Die italienische Toskana, der teils raue, teils anmutige Landstrich zwischen Florenz und Rom, ist eine uralte Kulturlandschaft und bietet zahlreiche Kunstschätze. Doch bereits seit vielen Jahrzehnten werden auch zeitgenössische Kulturschaffende davon angezogen. Bekannte Künstler, etwa Fernando Botero oder Sandro Chia, ließen sich hier nieder, quälten sich mit der ungewohnten Gartenarbeit – und schufen dennoch individuelle Kunstoasen. In diese – von der Landschaft abgetrennten – Gärten integrierten sie ihre künstlerischen Arbeiten.

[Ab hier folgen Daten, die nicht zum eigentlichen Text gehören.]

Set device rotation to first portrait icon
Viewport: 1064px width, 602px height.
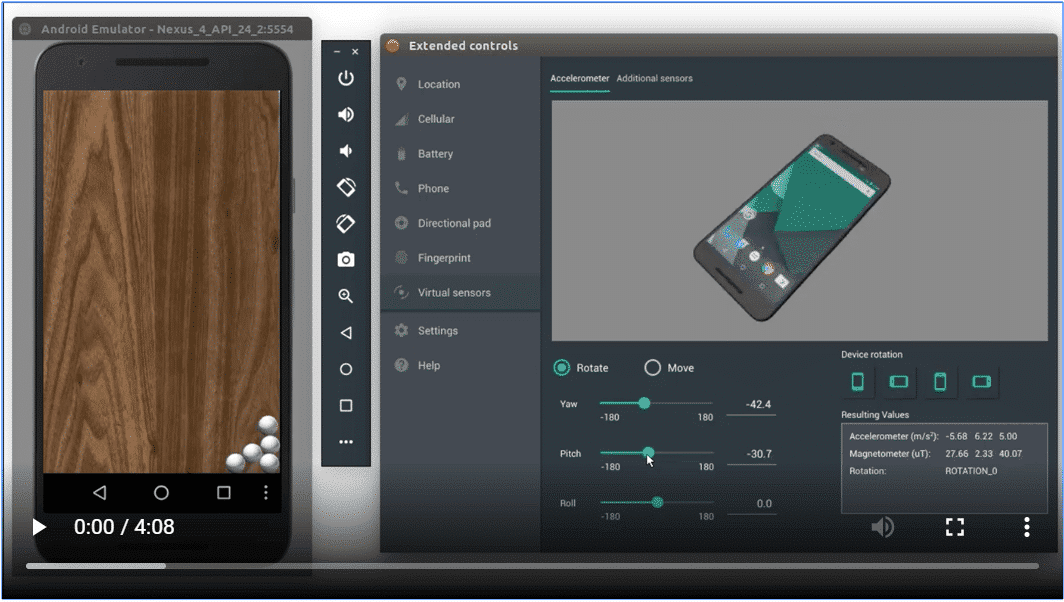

Dennoch haben die Anlagen nichts mit klassisch-englischen oder Barockgärten zu tun, in denen es um die ordentliche Ausgrenzung der anarchischen Natur ging. Der etwas unscharfe Begriff Künstlergärten meint keine Museen oder Galerien im Freien. Alle Werke in den Fantasiegärten, wie man sie eher nennen sollte, verändern sich ständig durch das Licht, die Jahreszeiten und die Witterung. Sie sind von bezaubernder oder erschreckender Schönheit – aber selten allgemein zugänglich. Nach der Corona-Pause kann man wieder drei der wichtigsten öffentlichen Anwesen besuchen:

Daniel-Spoerri-Garten (Giardino di Daniel Spoerri)
Daniel Spoerri feierte vor kurzem seinen 90. Geburtstag, die Medien bezeichneten ihn als Eat-Art-Künstler und lobten seine Fallenbilder, „vergaßen“ jedoch sein größtes Werk zu erwähnen: Mitten in der Toskana gründete der Schweizer in den frühen 1990er-Jahren auf 16 Hektar einen magischen Ort zwischen Zivilisation und Wildnis. Bereits das Haupthaus, mit dem Restaurant und einigen Apartments, empfängt einen mit der Inschrift „non solo EAT ARTs“.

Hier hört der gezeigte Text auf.